RÉPUBLIQUE CENTRAFRICAINE

Robert Beyom

Université de Bangui

République Centrafricaine.

Résumé : La République Centrafricaine, à l’instar d’autres pays de l’Afrique

subsaharienne, est un pays plurilingue. Plus de 120 parlers y sont utilisés si l’on

tient compte des données statistiques du Bureau Central de Recensement.

Toutefois ce plurilinguisme caractéristique des pays africains, contrasté par

l’utilisation sur toute l’étendue du territoire comme médium d’intercom-

préhension. Il s'agit du sango, dialecte ngbandi parlé par une minorité vivant au

bord de l’Oubangui, le fleuve qui sépare la République Centrafricaine d’avec les

deux Congo.
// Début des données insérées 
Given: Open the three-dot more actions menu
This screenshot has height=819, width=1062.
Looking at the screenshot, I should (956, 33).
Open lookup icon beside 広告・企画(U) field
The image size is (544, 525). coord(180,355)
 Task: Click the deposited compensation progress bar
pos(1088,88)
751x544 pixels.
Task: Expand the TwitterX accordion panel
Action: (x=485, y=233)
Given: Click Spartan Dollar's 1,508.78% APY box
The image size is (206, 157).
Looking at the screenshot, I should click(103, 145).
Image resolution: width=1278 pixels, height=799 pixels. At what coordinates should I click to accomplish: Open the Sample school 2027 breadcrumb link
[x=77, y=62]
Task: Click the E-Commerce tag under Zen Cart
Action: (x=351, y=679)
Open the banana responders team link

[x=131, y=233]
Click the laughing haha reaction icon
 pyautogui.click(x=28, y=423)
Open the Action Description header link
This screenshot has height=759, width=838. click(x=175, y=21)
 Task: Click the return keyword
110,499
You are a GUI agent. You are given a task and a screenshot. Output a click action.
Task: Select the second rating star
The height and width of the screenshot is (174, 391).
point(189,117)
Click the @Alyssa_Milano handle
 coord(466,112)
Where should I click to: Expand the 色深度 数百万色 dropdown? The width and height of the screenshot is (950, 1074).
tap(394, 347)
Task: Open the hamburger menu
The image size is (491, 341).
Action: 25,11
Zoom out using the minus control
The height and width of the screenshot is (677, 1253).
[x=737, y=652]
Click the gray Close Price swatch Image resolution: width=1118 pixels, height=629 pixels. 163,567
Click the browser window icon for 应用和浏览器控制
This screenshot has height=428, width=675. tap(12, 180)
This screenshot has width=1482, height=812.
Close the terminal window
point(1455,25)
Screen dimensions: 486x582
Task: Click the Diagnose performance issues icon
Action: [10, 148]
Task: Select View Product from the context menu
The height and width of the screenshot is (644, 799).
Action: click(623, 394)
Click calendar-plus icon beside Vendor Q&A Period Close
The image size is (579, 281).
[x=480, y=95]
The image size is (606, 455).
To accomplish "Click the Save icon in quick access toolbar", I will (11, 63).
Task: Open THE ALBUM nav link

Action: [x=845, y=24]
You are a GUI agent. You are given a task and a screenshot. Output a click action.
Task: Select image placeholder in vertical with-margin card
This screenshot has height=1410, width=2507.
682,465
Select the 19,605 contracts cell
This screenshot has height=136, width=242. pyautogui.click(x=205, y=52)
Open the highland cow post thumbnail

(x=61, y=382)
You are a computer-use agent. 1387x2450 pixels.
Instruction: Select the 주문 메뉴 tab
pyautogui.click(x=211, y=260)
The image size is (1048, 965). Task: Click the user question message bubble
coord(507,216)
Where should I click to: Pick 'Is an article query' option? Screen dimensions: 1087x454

Cette situation a facilité la politique linguistique du pays. Le sango a

été érigé en langue nationale en 1964 à côté du français, qui lui, a acquis par la

même occasion le statut de langue officielle. En 1991 le sango a été déclaré

langue officielle, le pays a donc désormais deux langues officielles. Ce bilinguisme

officiel sera mitigé dans la mesure où, dans les faits, c’est le français qui joue

pleinement le rôle de langue officielle. Les agents de l’État n’utilisent que le

français pour travailler et tous les textes administratifs sont rédigés en cette

langue. L’exposition langagière est l’un des phénomènes qui illustrent ce

déséquilibre du bilinguisme centrafricain. Lors de ce colloque nous nous

intéresserons à ce cas et particulièrement aux affiches, banderoles, écriteaux.

Cette analyse a pour but de mettre en lumière non seulement le caractère

déséquilibré du bilinguisme en Centrafrique mais aussi de faire apparaître, en ce

qui concerne le français, l’aspect social traduit par ces écriteaux. Nous

annexerons à cette analyse un document iconographique pour illustrer chaque

cas présenté.

Mots-clés : La République Centrafricaine, français, sango, officialité, plurilin-

guisme, bilinguisme, exposition langagière, écriteau, affiche, banderole.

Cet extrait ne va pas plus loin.